Lidia Bastianich's childhood

As a child growing up on the Istrian peninsula — a territory that was ceded to Communist Yugoslavia at the end of World War II — Bastianich, for a time, had a happy life, according to Feast magazine. She recalled that she spent much of her childhood with her beloved grandmother, out among the farm animals and small selection of crops. "I would be her little helper, running around, collecting the eggs, shelling the peas, picking out the potatoes," Bastianich told Feast in 2017.

But in 1956, Bastianich's parents must have felt a sense of growing danger, because they decided to flee to the refugee camp in Trieste (via The New York Times). Bastianich remembers mourning the loss of all that was familiar to her. "I felt a pang that I'm not going to see Grandma," she told Feast. "I'm not going to see my friends. I'm not going to see my pet goat — whatever it is at that age that you are concerned about."

A new life in America and her first restaurant

After two trying years in a refugee camp called San Sabba (via Feast), Bastianich's family members received their visas to emigrate to America, and they relocated to Astoria, Queens, where a relative lived, as reported by The New York Times. In her new family home in New York, Bastianich cooked dinner every night, while her father worked a demanding job as a mechanic for Chevrolet and her mother sewed for the clothing company Evan Picone. 

Later on, Bastianich enrolled in Hunter College with a scholarship, but she dropped out of the school just two years later in order to marry her new sweetheart, Felice, who had also emigrated from Istria. In 1971, according to The Daily Meal, the two opened the first of Lidia's many restaurants: Buonavia in Forest Hills, Queens. It became so successful that the couple opened a second spot.

More restaurants and an important TV debut

Felice and Lidia Bastianich's Italian fare continued to prove successful in New York, where, in 1983, the couple went on to open Felidia on the Upper East Side (via The Daily Meal). There they served hearty dishes, such as venison osso bucco over buttery spaetzle, according to a New York Times review. 

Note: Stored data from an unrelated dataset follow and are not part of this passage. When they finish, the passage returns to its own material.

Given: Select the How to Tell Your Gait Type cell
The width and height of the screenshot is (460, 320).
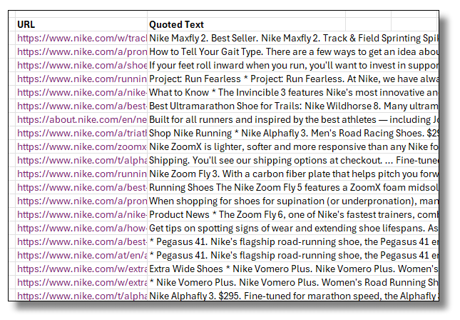Looking at the screenshot, I should click(292, 51).
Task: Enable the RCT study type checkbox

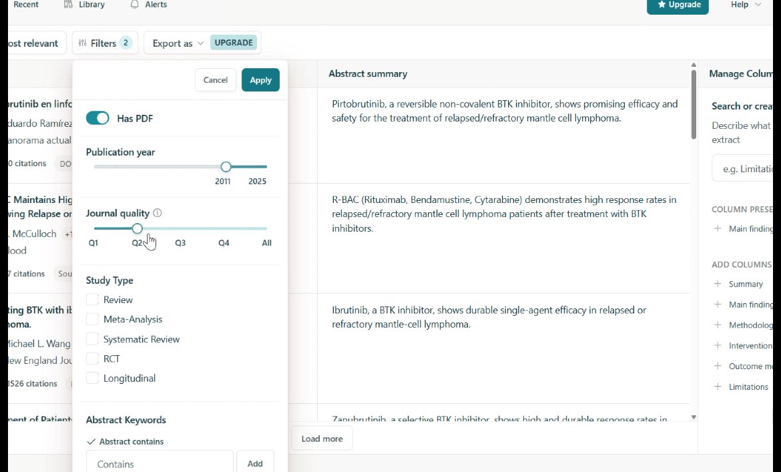Action: 93,359
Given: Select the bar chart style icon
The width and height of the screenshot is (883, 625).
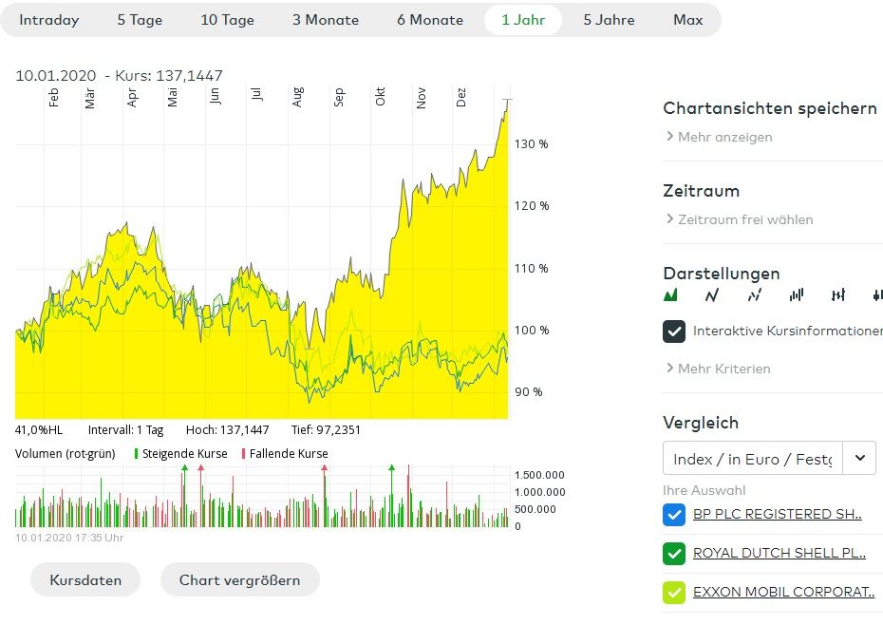Looking at the screenshot, I should pos(796,295).
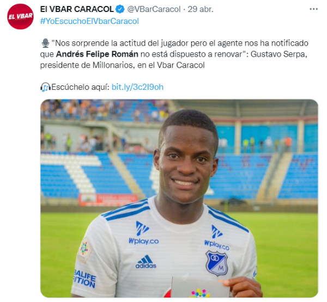327x302 pixels.
Task: Click the red advertising banner behind player
Action: pos(108,200)
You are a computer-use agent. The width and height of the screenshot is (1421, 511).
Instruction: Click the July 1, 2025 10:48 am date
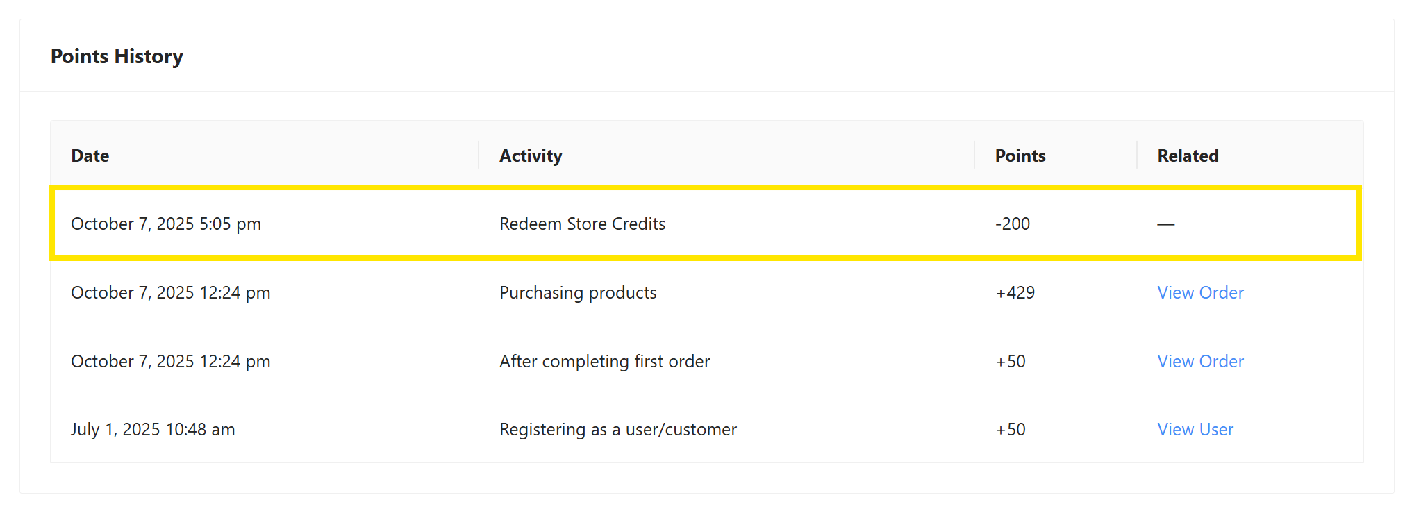[x=153, y=429]
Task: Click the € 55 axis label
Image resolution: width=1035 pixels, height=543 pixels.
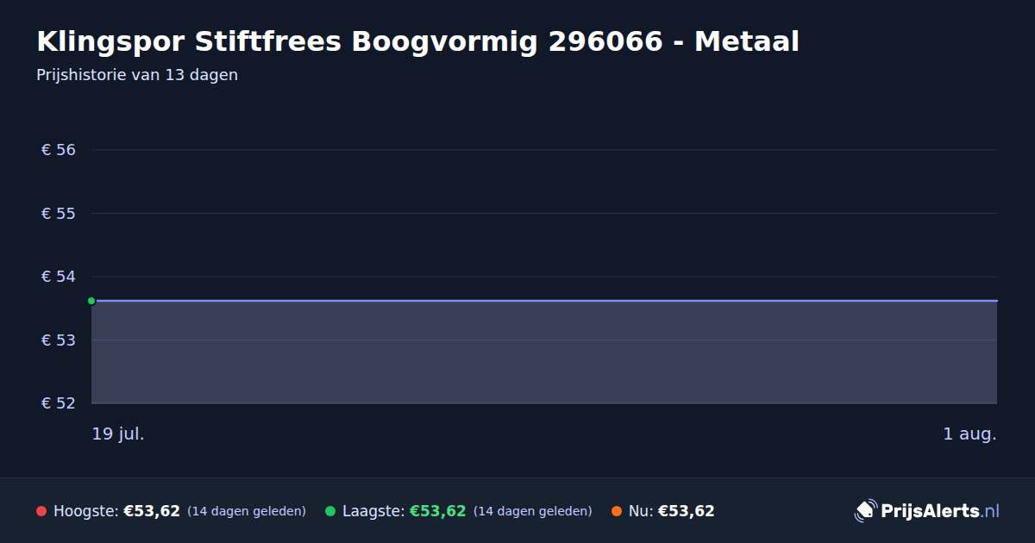Action: (x=59, y=213)
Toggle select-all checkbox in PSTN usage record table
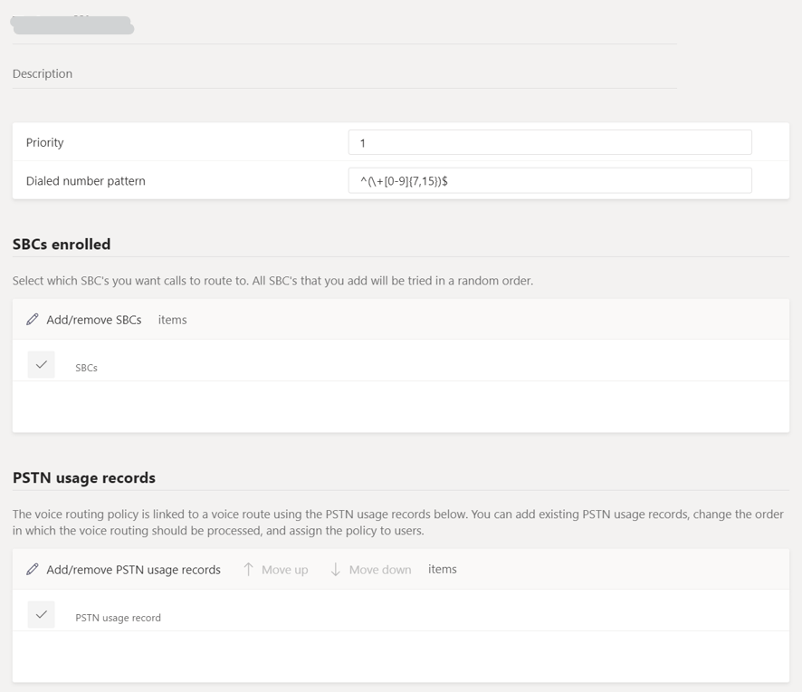The image size is (802, 692). [x=42, y=614]
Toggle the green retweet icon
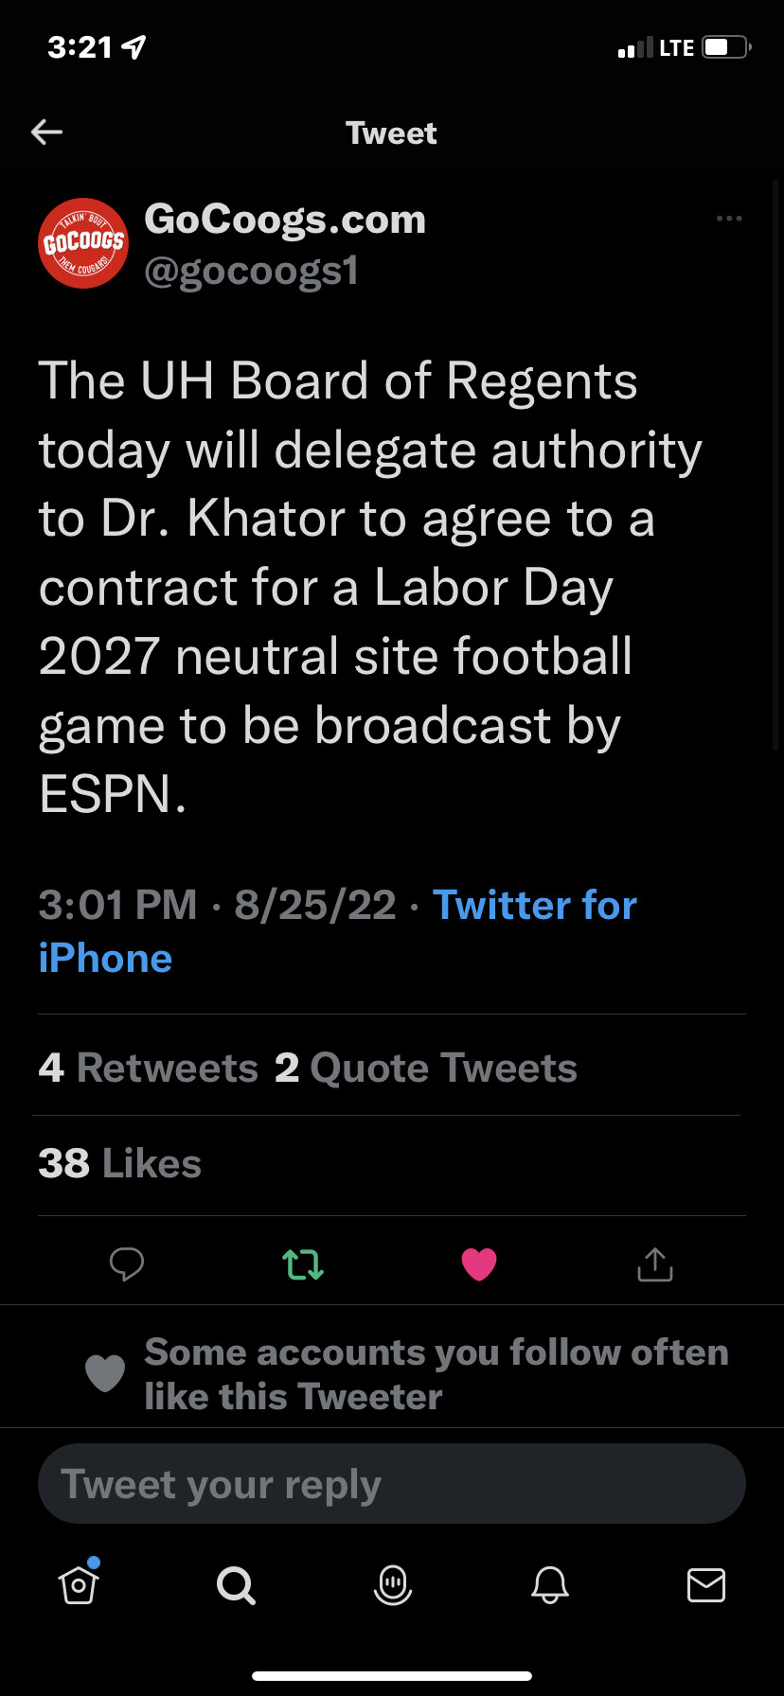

Other restaurants, including the Theater District's Becco, were to follow, and Bastianich developed a reputation as an accomplished chef and immigrant success story. In 1993, public television star and revered home cook Julia Child invited Bastianich as a guest on her series Julia Child: Cooking with Master Chefs; the episode, on which Bastianich prepared "mushroom risotto and orecchiette pasta with broccoli and sausage," was later nominated for a 1994 Emmy award

Just a few years later, PBS offered Bastianich her own show, Lidia's Italian Kitchen, and her first cookbook, Lidia's Italian Table, was published as a companion to the show.

Lidia Bastianich continued her food empire with Eataly

In 2010, soaring on the success of her various television, cookbook, and restaurant projects, Bastianich partnered with son Joe, chef Mario Batali, and businessman Oscar Farinetti to open the first U.S. location of Eataly, the sprawling, 50,000-square-foot conglomeration of Italian-themed restaurants and shops located in New York's Flatiron District. The venture was an immediate success, with locals and tourists alike filling their shopping baskets with fresh pasta, aged cheeses, and fine wines. In October 2010, just a few months after Eataly opened, The New York Times called the location "enormously crowded." Today, there are seven Eataly locations across the country.

Now a long way from her difficult origins across the Atlantic, Bastianich has created a life — and a career — on new shores. And through her food, she has learned about the culture of her second home. "I'm an immigrant," she told GBH in March 2021, promoting her special Lidia Celebrates America: A Salute to First Responders. "I wanted to know more about America, about what makes America America."